Deep vein thrombosis refers to a medical condition in which blood clots form in one or more deep veins in the body. It most commonly occurs in the legs. Find out if you are at risk of DVT.
Deep vein thrombosis is a condition in which blood clot forms in either one or more deep veins in the body. It usually occurs in the legs. Deep vein thrombosis can lead to leg pain as well as swelling, though it can also occur without any symptoms.
Some of the risk factors of deep vein thrombosis include the following:
- Prolonged bed rest, such as at the time of a long hospital stay or paralysis: when your legs stay still for long durations, the calf muscles fail to contract and allow the blood to circulate, which can also increase the risk of blood clots.
- Inheriting a blood-clotting disorder:Some people can inherit a certain kind of disorder that makes their blood clot more easily than others. This disorder may not necessarily be the only reason for DVT. It usually causes DVT in combination with other risk factors.
- Pregnancy:Being pregnant increases the pressure in veins in the pelvis and legs. Those women who have an inherited clotting disorder tend to be especially at the risk of DVT. A pregnant woman is likely to run the risk of blood clots for up to six weeks after she has had her baby.
- Surgery or injury: If there has been any sort of injury to your veins or you have been through surgery in the past, you have an increased risk of blood clots.

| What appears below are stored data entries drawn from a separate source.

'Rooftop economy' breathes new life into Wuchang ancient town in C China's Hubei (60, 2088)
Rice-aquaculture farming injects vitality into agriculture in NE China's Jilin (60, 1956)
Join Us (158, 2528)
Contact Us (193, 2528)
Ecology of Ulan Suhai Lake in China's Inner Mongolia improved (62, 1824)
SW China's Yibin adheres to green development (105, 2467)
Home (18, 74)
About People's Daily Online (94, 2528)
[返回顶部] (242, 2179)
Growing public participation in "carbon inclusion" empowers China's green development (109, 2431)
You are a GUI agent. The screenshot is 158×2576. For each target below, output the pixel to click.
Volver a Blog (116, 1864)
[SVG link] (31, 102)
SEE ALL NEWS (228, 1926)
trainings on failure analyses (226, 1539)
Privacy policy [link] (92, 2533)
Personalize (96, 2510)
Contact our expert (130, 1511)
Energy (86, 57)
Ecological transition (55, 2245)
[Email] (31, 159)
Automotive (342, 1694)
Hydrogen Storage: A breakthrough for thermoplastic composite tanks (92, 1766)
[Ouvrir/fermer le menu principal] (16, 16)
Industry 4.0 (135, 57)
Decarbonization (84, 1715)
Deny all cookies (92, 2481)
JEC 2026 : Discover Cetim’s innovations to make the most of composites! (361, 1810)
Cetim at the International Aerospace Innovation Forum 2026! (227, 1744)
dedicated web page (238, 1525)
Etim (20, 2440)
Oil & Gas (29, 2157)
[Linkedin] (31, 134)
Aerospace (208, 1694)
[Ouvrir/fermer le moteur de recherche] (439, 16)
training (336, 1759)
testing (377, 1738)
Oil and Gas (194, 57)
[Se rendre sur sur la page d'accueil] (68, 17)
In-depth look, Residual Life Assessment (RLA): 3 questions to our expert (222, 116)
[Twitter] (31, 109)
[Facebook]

- Overweight or obesity: If you are overweight, you naturally are disposed to have DVT or at least run a high risk of the disease.
- Cancer: Certain types of cancer can cause an increase in substances in your blood that cause the blood to clot easily. Some cancer forms also increase blood clot risk.
- Heart failure: Those people who suffer from heart failure run a greater risk of pulmonary embolism and DVT.
- Sitting in a particular position for long durations, such as when travelling in a bus or driving can make your muscles to not contract. Immobility for a long time can raise the risk of you developing DVT.
- Age: being over the age of 60 years increases your risk of DVT, though it can develop at any age.
- Smoking: whether you smoke just one cigarette or a pack a day, you still affect blood circulation in your body, which can thus increase the risk of DVT.